The proclamations are in rhyming verse;
'I King Athelstan gives unto thee Pole Roddam From me and mine to thee and thine Before my wife Maude, my daughter Maudlin And for a certen truth I bite this wax with my gang tooth. So long as muir bears moss And cnout grows hair A Roddam of Roddam for ever mair.'
'I King Athelstane giffes heir to Paulane, Odam and Roddam als gud and als fair als evr tha myn war; and yaito witness Mald my wyff.'
The 'History of Northumberland' records that the medieval Roddam village had never been of great size and had been in decline for some time before being decimated in the attack by Scotish marauders in 1533. It was damaged to such an extent that the main tower structure was uninhabitable till after 1541. The lords Roddam escaped to relatives, the Proctors of Shawdon, but nothing is said of the fate of the villagers. It would seem probable that those forced to leave their ancestral home at this time took their birthplace name with them, which eventually became a surname. The question of where would someone go in the mid sixteenth century would be the same as it is now; where can I find stable employment and a safe living environment?

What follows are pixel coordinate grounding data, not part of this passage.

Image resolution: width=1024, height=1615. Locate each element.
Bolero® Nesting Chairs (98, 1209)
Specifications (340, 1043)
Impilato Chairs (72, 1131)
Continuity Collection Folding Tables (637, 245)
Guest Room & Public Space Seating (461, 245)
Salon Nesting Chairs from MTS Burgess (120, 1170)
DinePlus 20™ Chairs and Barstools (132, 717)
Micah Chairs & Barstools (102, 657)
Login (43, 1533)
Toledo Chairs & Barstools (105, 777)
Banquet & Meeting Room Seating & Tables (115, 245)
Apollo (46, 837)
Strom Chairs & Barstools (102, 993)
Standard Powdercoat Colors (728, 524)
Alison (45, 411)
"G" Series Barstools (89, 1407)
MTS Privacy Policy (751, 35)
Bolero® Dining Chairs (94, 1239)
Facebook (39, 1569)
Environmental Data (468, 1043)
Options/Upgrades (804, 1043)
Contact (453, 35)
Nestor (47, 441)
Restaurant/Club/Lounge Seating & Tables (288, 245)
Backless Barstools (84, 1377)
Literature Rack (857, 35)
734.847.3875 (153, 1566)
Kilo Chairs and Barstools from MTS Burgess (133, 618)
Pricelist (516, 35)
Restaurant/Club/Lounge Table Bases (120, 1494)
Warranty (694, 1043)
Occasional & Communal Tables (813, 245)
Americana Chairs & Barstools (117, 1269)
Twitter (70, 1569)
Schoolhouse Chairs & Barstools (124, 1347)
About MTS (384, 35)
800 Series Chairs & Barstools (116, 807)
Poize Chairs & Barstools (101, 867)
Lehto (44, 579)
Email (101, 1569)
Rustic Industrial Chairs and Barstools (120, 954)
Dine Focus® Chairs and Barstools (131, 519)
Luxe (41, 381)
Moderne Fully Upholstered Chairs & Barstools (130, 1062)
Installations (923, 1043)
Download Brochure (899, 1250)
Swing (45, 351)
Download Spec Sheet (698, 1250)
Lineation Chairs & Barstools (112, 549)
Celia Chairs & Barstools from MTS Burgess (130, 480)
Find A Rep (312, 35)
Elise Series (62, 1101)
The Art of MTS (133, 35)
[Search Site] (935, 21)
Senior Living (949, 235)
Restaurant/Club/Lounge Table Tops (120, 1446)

The oldest evidence of the name Rodham can be found in the UK National Archives at Kew where a debt reclamation by Augustine le Waleys on John de Rodham in 1338/39 clearly shows the spelling variant with the 'h'. The main family groupings during the 16th century are found in several of the parishes on the southern bank of the Tyne and Durham city. During the 17th and 18th centuries the groups move with the lead mining industry of Allendale, Stanhope and Weardale then onto the coal mining lifestyle of central Durham and North Yorkshire.
Historically the names Rodham and Roddam have been limited to barely one hundred different family groups with immigration to the United States and Australia accounting for an additional number but overall these are in total no more than the UK numbers. With County Durham being one of the major hubs for the name there are still less than 2000 individual instances of the name variants in parish records from the mid 16th century.
The occurrence of the name Rodham in the UK is primarily found in the Counties of Durham, North Yorkshire and Northumberland, with the latter 19th century Census' showing Durham with almost 50% of the total individual count. The north eastern coastal region of the United States and the state of New South Wales in Australia also account for the largest proportion of the Rodham name in those countries.